The first evidence of soapmaking process

was recorded on Sumerian clay tablets dating from 2500 B.C. The soap, produced from goat fat and ashes of a native bush, was used to clean wool and fleece. It is thought that the Celtic Gauls made a hair shampoo from goats fat and beechwood ash and used it in bartering with the Phoenicians around 600 B.C. The irrefutable evidence of ancient soapmaking is a soap factory that was uncovered in the ruins at Pompeii, in southwest Italy, preserved by the lava ashes of Vesuvius when it erupted in 79 A.D. The first reference to soap, used for cleaning persons or clothes however, is by the Greek physician, Galen, in the second century A.D.

Production and use of soap was almost completely halted during the European Dark Ages that followed the fall of The Roman Empire. Only in the eastern Mediterranean regions of Byzantine Empire and the expanding Arab world soapmaking remained alive and active. Around the 8th century however, soapmaking was revived in Italy and Spain. By the 13th century, soapmaking appeared in France and by the 14th, in England. Louis Pasteurs theory that microbes were the cause of many diseases, fostered a concern with cleanliness that prompted the hygienic movement of the early 1800 and by mid 1800s soap factories were established in most large villages where householders could obtain the precious bar soap in exchange for the fat of the slaughtered animals.

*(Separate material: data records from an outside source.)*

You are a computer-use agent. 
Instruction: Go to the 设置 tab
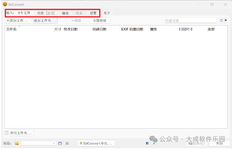[x=93, y=13]
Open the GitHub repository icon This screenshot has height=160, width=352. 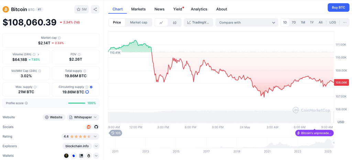point(96,127)
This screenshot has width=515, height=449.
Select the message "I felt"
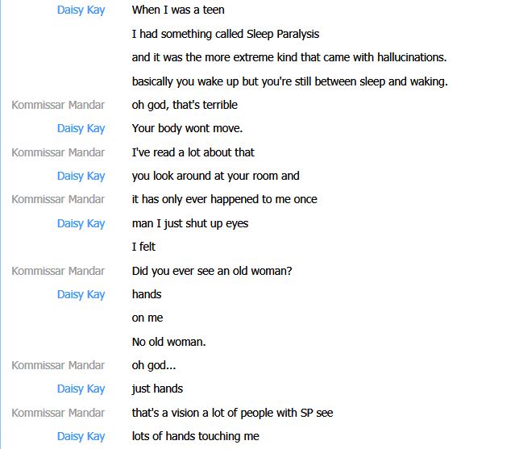[143, 247]
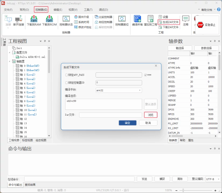Click 生成ZAR文件 in ribbon

coord(169,22)
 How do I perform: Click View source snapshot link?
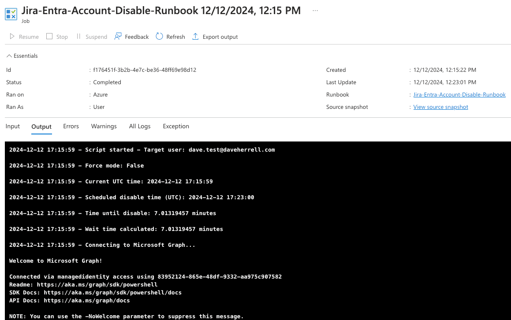point(440,107)
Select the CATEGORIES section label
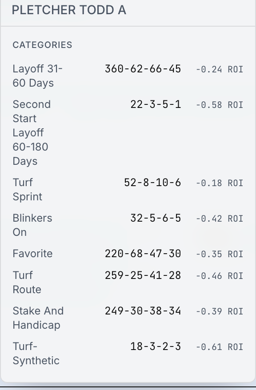This screenshot has width=256, height=390. click(x=43, y=45)
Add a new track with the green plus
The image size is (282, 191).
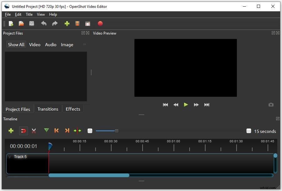coord(11,131)
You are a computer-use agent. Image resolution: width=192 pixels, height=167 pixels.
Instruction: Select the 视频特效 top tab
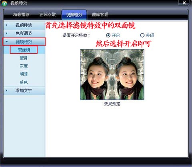coord(74,15)
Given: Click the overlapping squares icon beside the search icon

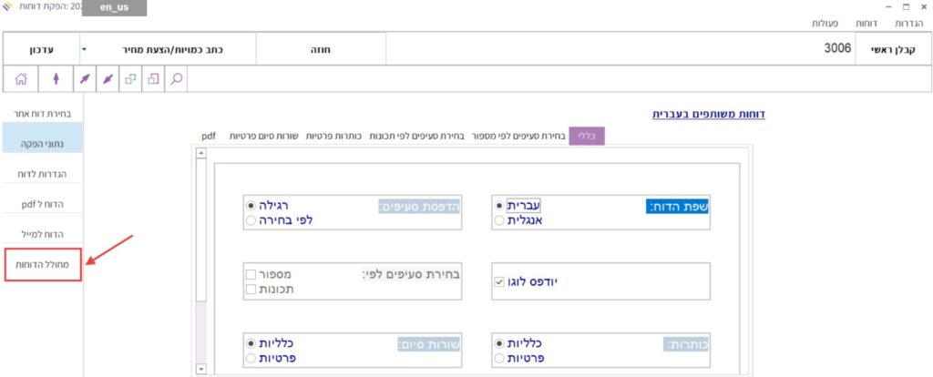Looking at the screenshot, I should pos(153,79).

The large-scale and controlled production of soap as we know it today became possible in 1823, when a French chemist, Eugene-Michel Chevreul, outlined the chemical reaction between fat and lye which produces soap and another until-then-unknown substance, which he named glycerin. By 1885, the English industrialist William Hesketh Lever had founded the Lever Brothers (as in Unilever, the consumer product conglomerate with annual sales of over $57B) and was making and selling the first soap with a registered name the Sunlight. The Industrial Revolution of the late 18th century which produced inexpensive cotton clothing that required more frequent washing increased the demand of soap. It wasnt long before the growth in soap production outgrew the supply of animal fats and oil seeds from tropical plantation. The shortage of vegetable oil was resolved in 1909 with the development of the hydrogenation process, whereby inferior vegetable oils could be transformed into hard soap bars and by 1914, Lever had solved the problem of animal fat shortage by making artificial animal fat.
The soapmaking process was changed drastically around 1940, when chemists developed a method to make soap continuously and not batch by batch. The new method was faster and more efficient, with warm soap extruded continuously before being cut and stamped into bars. Todays multi-billion dollar soap and detergent industry is dominated by Proctor & Gamble, Colgate Palmolive, and Unilever.